**ЗАДАНИЕ**
Сколько денег, согласно исходному тексту, заработал Микки, когда Лейла прошлась с ним в массовке на Патриарших?

**ИСХОДНЫЙ ТЕКСТ**
☆ ☆ ☆ ☆
Алла Демидова - Письма к Тому
21 февраля
С утра солнце. Хоть какая-то радость. Сделала свой обычный прогулочный круг. Все знакомые собаки на месте.
«Гамлет» снимали на видео с одной точки и далеко. Моя энергия на экран не передается, я знаю. И останется после этого спектакля что-то неудобоваримое. Звонила Маквала, сказала, что Микки заработал 500 рублей: Лейла гуляла с ним на Патриарших, а там снимали какое-то кино и попросили Лейлу с ним пройтись в массовке, а потом заплатили деньги. Микки без меня там скучает. Надо бы опять его взять сюда.
22 февраля
Днем пешком до Omonia – мой мастер-класс в местном университете. Мы его провели с Олей Лазариду, и она же переводила мой французский. Не интересно.
☆ ☆ ☆ ☆
**Записи для поиска отображаемых объектов**
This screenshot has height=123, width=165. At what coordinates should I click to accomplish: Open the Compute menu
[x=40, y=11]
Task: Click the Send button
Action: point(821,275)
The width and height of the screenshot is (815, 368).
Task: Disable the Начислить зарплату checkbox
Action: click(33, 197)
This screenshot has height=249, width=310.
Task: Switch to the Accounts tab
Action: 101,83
☆ ☆ ☆ ☆
**ИТОГОВЫЙ ОТВЕТ**
500 рублей.